-- WORK INSTRUCTIONS --
Without including any images, repeat the data exactly.
※ ※ ※
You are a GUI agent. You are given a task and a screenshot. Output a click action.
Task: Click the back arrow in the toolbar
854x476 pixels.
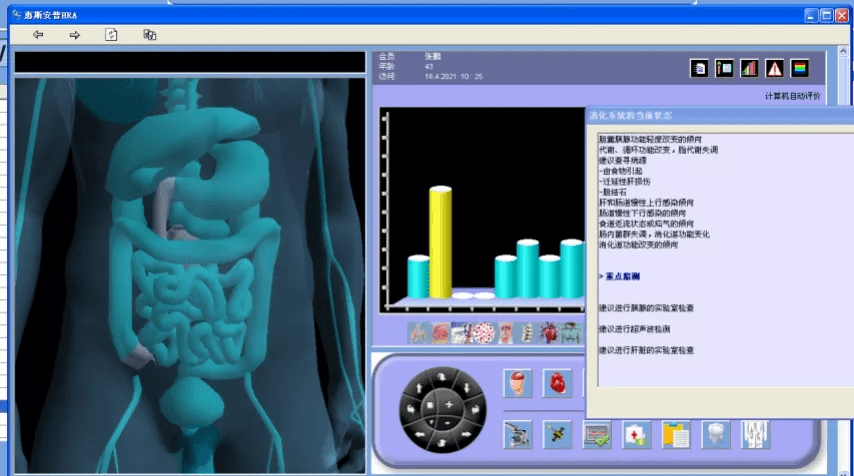coord(38,35)
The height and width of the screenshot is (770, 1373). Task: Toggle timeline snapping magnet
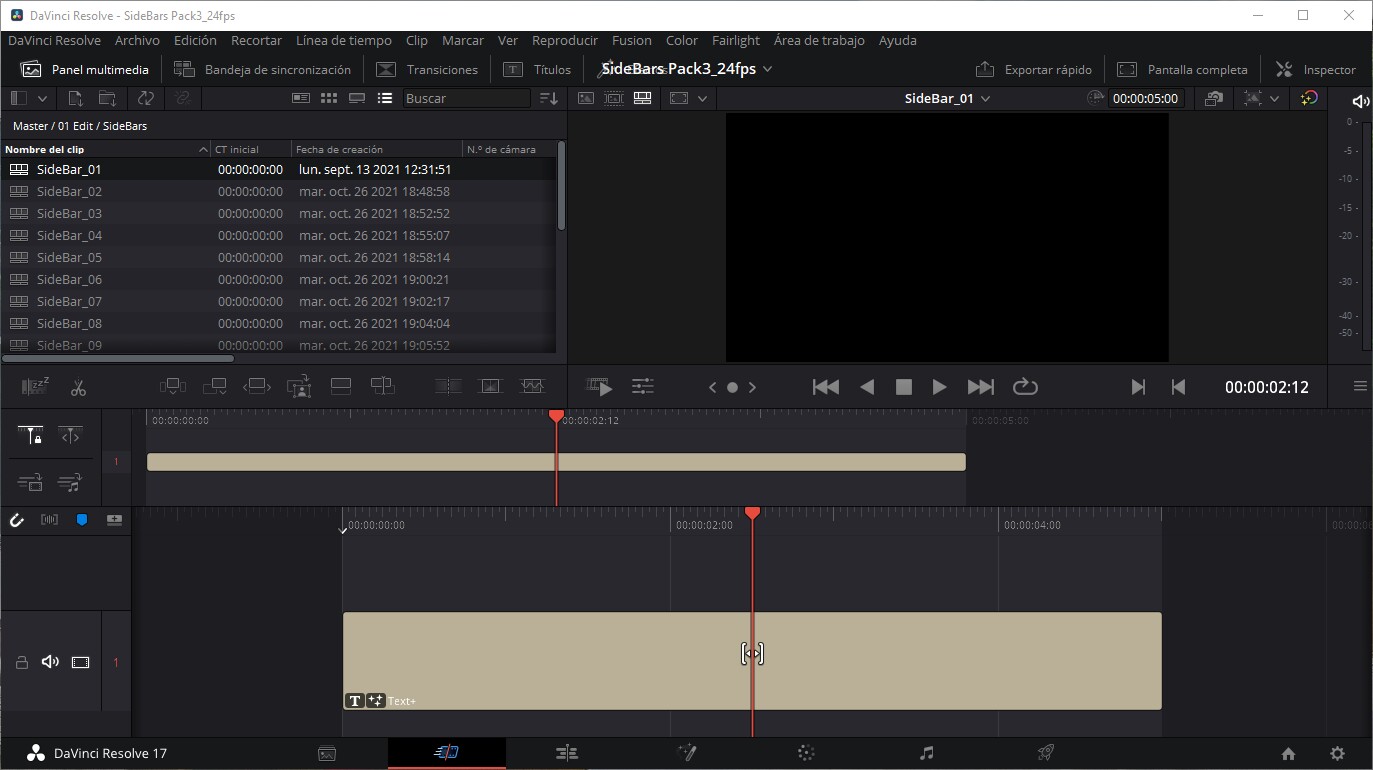(17, 520)
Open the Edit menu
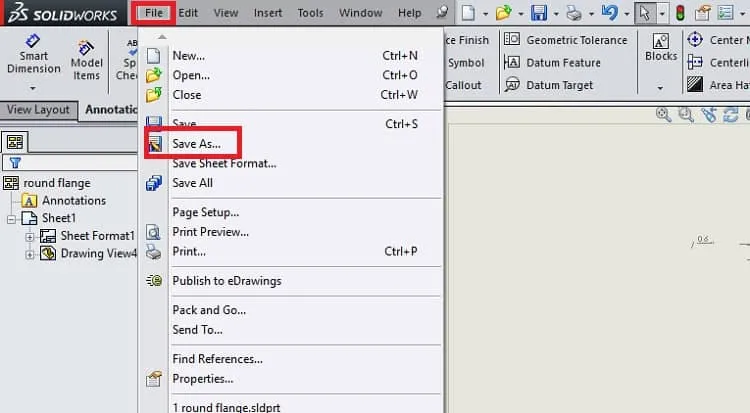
※ ※ ※
-- SOLUTION TO THIS PROBLEM --
You are a GUI agent. You are given a task and a screenshot. Output a click action.
Task: Click the back arrow in the toolbar
854x476 pixels.
coord(38,35)
The height and width of the screenshot is (770, 1373). Task: Toggle timeline snapping magnet
(17, 520)
Open the Edit menu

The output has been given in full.